| What is required |
In the listing below, print exactly the lines from the first through the one that contains "Switch to the 工作表一 tab".

| Working data |

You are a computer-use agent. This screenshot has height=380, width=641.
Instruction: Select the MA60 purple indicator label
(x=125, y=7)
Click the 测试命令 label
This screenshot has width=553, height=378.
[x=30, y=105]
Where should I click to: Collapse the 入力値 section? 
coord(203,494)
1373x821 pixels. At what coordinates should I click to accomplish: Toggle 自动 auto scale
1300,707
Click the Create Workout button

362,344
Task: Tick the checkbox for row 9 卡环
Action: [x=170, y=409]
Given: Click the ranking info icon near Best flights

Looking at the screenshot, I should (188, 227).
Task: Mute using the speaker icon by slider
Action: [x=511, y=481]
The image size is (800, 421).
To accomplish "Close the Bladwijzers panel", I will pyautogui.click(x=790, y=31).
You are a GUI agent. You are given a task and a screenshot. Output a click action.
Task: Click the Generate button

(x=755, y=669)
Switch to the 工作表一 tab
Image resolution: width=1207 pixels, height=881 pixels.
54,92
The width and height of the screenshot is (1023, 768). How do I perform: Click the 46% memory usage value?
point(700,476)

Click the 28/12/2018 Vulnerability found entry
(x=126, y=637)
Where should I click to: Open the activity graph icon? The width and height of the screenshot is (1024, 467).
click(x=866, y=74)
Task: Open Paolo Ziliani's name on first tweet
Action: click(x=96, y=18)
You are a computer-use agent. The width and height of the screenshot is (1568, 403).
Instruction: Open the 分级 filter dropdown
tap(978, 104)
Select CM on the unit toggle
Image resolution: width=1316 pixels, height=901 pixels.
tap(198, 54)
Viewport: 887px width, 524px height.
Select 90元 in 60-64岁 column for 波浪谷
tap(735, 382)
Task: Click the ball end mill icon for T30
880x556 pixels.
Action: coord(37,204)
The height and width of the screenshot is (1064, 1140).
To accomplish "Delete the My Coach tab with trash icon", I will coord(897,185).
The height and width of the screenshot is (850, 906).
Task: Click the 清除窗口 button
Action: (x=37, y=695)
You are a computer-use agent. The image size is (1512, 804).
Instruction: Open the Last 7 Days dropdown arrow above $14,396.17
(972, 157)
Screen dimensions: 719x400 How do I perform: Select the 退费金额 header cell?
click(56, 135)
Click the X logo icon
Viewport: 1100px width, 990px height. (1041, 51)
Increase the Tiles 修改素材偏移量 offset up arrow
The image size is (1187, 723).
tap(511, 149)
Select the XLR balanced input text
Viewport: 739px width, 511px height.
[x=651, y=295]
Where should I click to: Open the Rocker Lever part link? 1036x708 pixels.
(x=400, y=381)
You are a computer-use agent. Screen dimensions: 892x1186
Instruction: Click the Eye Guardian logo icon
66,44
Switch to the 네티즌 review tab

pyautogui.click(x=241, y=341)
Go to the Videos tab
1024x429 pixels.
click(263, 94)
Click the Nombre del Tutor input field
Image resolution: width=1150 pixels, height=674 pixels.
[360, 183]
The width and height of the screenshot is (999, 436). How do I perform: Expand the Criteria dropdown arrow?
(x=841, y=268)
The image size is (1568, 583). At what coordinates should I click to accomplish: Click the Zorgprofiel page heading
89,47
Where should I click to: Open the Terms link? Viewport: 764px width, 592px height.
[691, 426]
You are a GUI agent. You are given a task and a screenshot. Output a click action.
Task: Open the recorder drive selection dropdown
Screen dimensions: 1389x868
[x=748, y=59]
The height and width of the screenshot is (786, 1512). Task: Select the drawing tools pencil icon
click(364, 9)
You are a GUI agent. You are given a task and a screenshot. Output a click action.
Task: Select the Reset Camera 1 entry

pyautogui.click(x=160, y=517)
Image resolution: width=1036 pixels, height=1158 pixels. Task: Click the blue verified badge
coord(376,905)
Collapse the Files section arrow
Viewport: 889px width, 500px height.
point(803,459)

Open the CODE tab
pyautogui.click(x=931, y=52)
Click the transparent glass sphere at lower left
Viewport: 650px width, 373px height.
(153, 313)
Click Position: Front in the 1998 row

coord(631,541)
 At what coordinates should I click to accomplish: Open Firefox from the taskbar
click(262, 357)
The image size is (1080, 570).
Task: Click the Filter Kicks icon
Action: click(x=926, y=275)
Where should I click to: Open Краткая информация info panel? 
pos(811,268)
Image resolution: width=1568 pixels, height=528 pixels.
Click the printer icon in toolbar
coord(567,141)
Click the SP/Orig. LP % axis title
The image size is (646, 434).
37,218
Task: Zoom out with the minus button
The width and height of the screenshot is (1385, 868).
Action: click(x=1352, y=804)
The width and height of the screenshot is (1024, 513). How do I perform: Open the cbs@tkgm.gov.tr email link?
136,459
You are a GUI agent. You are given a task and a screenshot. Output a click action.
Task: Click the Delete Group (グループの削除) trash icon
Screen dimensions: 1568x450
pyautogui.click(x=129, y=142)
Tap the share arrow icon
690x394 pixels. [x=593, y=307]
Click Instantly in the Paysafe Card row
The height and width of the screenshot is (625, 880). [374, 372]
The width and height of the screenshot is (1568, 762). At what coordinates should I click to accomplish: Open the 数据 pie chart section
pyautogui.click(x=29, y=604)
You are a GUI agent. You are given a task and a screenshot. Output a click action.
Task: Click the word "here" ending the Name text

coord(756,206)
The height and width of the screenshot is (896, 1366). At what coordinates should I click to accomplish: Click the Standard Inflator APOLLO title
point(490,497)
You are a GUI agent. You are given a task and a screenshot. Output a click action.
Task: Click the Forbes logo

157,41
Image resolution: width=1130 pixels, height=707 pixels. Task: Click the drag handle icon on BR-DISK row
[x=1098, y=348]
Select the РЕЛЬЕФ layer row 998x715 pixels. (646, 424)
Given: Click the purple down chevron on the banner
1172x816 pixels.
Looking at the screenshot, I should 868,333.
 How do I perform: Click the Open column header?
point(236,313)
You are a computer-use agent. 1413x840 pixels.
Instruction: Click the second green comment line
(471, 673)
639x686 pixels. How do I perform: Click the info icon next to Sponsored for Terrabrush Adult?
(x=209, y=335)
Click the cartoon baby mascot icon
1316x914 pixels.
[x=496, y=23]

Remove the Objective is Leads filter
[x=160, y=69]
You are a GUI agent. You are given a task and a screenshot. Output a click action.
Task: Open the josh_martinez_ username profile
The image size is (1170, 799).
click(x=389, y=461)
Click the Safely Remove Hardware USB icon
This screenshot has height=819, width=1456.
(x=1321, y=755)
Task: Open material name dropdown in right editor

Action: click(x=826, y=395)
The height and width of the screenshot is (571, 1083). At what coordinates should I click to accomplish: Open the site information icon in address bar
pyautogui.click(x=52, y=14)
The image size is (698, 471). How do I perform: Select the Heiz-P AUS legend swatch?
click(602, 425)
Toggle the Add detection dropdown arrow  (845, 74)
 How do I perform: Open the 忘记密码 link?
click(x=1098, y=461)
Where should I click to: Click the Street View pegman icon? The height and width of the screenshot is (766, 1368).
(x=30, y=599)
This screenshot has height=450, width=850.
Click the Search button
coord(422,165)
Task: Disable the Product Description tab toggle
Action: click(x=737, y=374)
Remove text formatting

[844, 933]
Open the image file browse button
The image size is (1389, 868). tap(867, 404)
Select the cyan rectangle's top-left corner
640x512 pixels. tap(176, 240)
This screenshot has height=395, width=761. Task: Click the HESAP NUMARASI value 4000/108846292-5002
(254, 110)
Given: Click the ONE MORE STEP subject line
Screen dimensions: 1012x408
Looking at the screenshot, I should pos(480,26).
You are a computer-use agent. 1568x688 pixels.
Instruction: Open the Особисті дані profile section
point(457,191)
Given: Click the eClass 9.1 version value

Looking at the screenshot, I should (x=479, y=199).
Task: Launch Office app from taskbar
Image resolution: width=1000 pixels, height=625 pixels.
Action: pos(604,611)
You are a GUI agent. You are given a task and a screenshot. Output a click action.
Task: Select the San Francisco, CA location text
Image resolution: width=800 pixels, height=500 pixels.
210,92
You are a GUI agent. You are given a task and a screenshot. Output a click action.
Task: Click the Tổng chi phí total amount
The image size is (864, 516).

| Task answer |
You are a computer-use agent. This screenshot has height=380, width=641.
Instruction: Select the MA60 purple indicator label
(x=125, y=7)
Click the 测试命令 label
This screenshot has width=553, height=378.
[x=30, y=105]
Where should I click to: Collapse the 入力値 section? 
coord(203,494)
1373x821 pixels. At what coordinates should I click to accomplish: Toggle 自动 auto scale
1300,707
Click the Create Workout button

362,344
Task: Tick the checkbox for row 9 卡环
Action: [x=170, y=409]
Given: Click the ranking info icon near Best flights

Looking at the screenshot, I should (188, 227).
Task: Mute using the speaker icon by slider
Action: [x=511, y=481]
The image size is (800, 421).
To accomplish "Close the Bladwijzers panel", I will pyautogui.click(x=790, y=31).
You are a GUI agent. You are given a task and a screenshot. Output a click action.
Task: Click the Generate button

(x=755, y=669)
Switch to the 工作表一 tab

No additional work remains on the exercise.